# Data to use:
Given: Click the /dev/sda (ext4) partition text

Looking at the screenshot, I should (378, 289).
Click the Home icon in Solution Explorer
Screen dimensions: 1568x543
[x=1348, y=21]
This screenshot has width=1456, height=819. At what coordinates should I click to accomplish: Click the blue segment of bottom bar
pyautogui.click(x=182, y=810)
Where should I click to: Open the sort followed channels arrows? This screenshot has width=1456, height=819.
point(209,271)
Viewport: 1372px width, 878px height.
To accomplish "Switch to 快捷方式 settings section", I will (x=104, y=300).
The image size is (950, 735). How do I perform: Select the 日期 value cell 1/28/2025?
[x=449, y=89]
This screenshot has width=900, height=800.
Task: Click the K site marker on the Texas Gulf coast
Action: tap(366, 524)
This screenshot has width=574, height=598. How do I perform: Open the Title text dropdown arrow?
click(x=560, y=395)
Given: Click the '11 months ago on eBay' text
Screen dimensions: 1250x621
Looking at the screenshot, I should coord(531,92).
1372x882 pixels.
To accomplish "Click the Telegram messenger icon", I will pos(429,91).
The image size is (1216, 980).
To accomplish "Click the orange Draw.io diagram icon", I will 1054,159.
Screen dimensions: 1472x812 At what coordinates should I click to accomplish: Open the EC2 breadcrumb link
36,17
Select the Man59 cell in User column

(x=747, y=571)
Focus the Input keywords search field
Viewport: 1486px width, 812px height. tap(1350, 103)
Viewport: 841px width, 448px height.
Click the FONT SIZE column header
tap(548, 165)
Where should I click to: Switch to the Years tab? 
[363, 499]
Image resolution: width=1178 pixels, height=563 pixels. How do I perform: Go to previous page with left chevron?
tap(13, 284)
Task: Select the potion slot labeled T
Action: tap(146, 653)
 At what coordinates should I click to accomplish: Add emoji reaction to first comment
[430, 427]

# Stated task:
Put the lines from the line with "The image size is (950, 735)." up to and including the line with "(x=747, y=571)" into a Markdown table with columns Index and Text, giving each line its number, and leave out blank lines.

# Output for this task:
| Index | Text |
|---|---|
| 1 | The image size is (950, 735). How do I perform: Select the 日期 value cell 1/28/2025? |
| 2 | [x=449, y=89] |
| 3 | This screenshot has width=900, height=800. |
| 4 | Task: Click the K site marker on the Texas Gulf coast |
| 5 | Action: tap(366, 524) |
| 6 | This screenshot has width=574, height=598. How do I perform: Open the Title text dropdown arrow? |
| 7 | click(x=560, y=395) |
| 8 | Given: Click the '11 months ago on eBay' text |
| 9 | Screen dimensions: 1250x621 |
| 10 | Looking at the screenshot, I should coord(531,92). |
| 11 | 1372x882 pixels. |
| 12 | To accomplish "Click the Telegram messenger icon", I will pos(429,91). |
| 13 | The image size is (1216, 980). |
| 14 | To accomplish "Click the orange Draw.io diagram icon", I will 1054,159. |
| 15 | Screen dimensions: 1472x812 At what coordinates should I click to accomplish: Open the EC2 breadcrumb link |
| 16 | 36,17 |
| 17 | Select the Man59 cell in User column |
| 18 | (x=747, y=571) |